The code then zooms in by selecting the <body> tag, the main HTML tag that contains all other tags, then telling Firefox to press the + key twice, which is the Google Maps keyboard shortcut to zoom in.

At this point, Firefox has loaded Google Maps, searched for a location, and zoomed in on that location. The code then turns on the satellite image layer by locating the minimap in the corner of the screen. Once it finds this, it locates all of the <button> tags inside the minimap by calling the find_elements(By.TAG_NAME, "button") method, and then it clicks the third button, calling the click() method on the third element (which has an index of 2) on the list of buttons. This turns on the satellite images layer.

Finally, the script waits two seconds, just to make sure the satellite images have finished loading, and then saves a screenshot of the web page to screenshot_filename. When it’s done, it quits Firefox.

You can find a complete copy of this code in the book’s GitHub repo at https://github.com/micahflee/hacks-leaks-and-revelations/blob/main/appendix-b/selenium-example.py.

You can use selenium-example.py to generate Google Maps screenshots of any location you like. For example, I ran the following command:

python3 selenium-example.py "great pyramid of giza" giza.png

This opened a Firefox window that was controlled by Selenium. It loaded Google Maps, searched for great pyramid of giza, zoomed in, turned on the satellite images layer, and saved a screenshot of the window in the file giza.png. Figure B-3 shows giza.png, scraped from Google Maps.

Figure B-3: A satellite image of the Great Pyramid of Giza from Selenium

On your own, it might also be fun to try searching for US Capitol; Washington, DC; Kremlin, Moscow; or Tokyo, Japan.

This example script used Selenium to take screenshots.

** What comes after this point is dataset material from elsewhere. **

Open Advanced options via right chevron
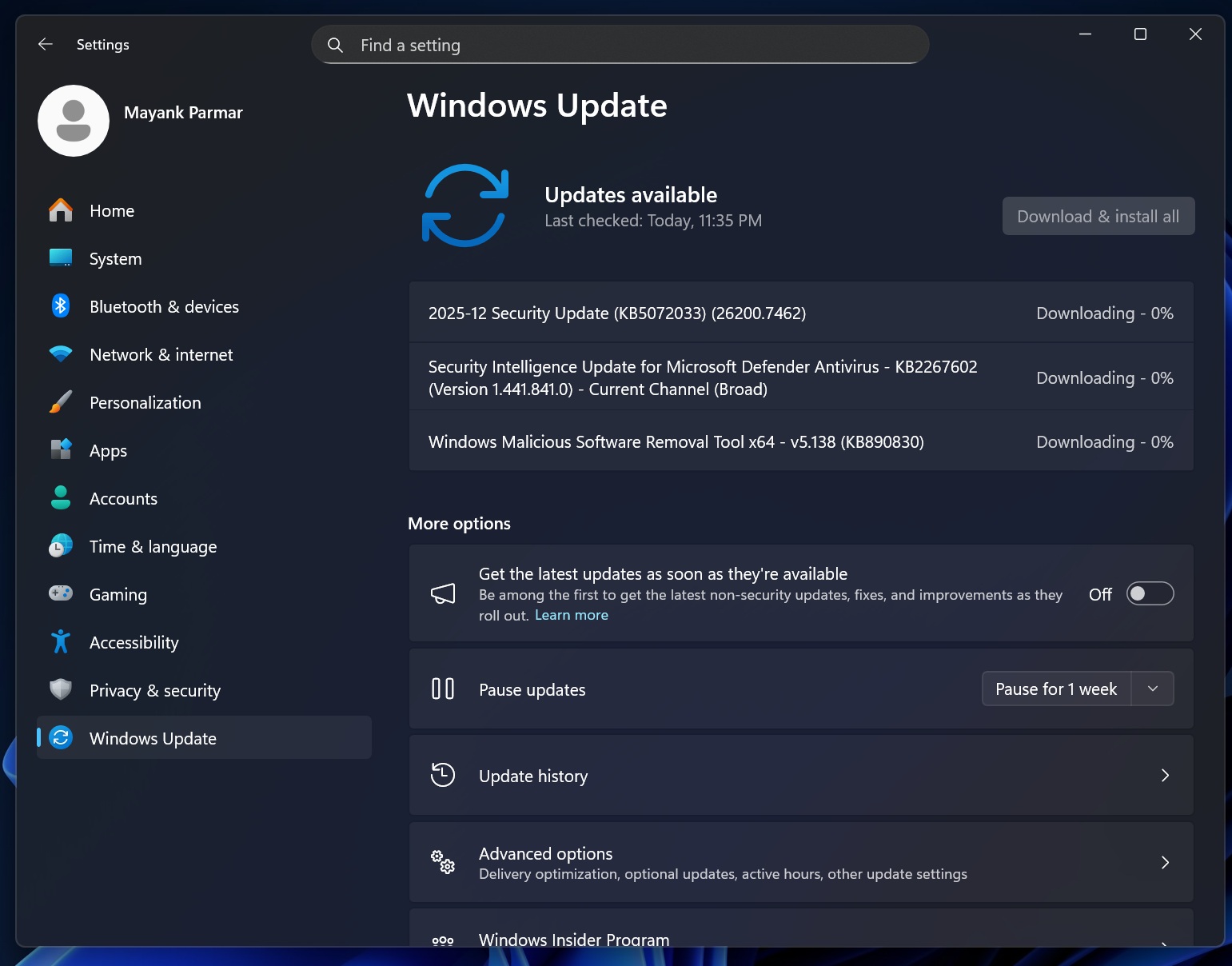 (x=1165, y=862)
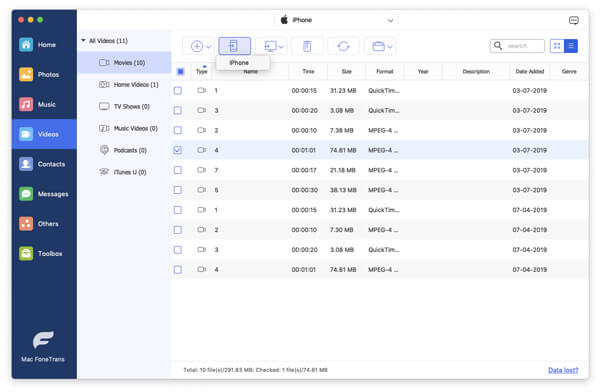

You could modify it so that Selenium automatically takes a screenshot each time a public figure posts to social media, so you’ll have a record of it in case they delete it. You’re not limited to cataloging information in this way, though; you can also use Selenium to extract information from web pages and store them in CSV spreadsheets or any other format you’d like, just like you can with BS4.

To learn more about Selenium for Python, check out its documentation at https://selenium-python.readthedocs.io.

Next Steps¶

In this appendix, I’ve gone over a few techniques for web scraping and provided some simple example scripts to show off the basics of how they work. However, in order to write code for your future web scraping projects, you’ll probably need to learn more about web development than is covered in this book, depending on what site you’re trying to scrape. For example, your HTTPX and BS4 scraper might need to first log in to a website and then make all of its future requests as that logged-in user in order to access the content you’re after. This would require making HTTP POST requests instead of just GET requests and keeping track of cookies, neither of which I’ve covered here.

As a next step, I recommend getting more comfortable with the developer tools built into browsers. This will help familiarize you with the HTTP requests your browser makes and what their responses include. Spend more time browsing the layout of HTML elements, as you did in this appendix. The more you learn about web development, including more complex topics like HTTP headers and cookies, the easier it will be for you to scrape the web. If you can access information in a web browser, you can write a script that automates accessing that information.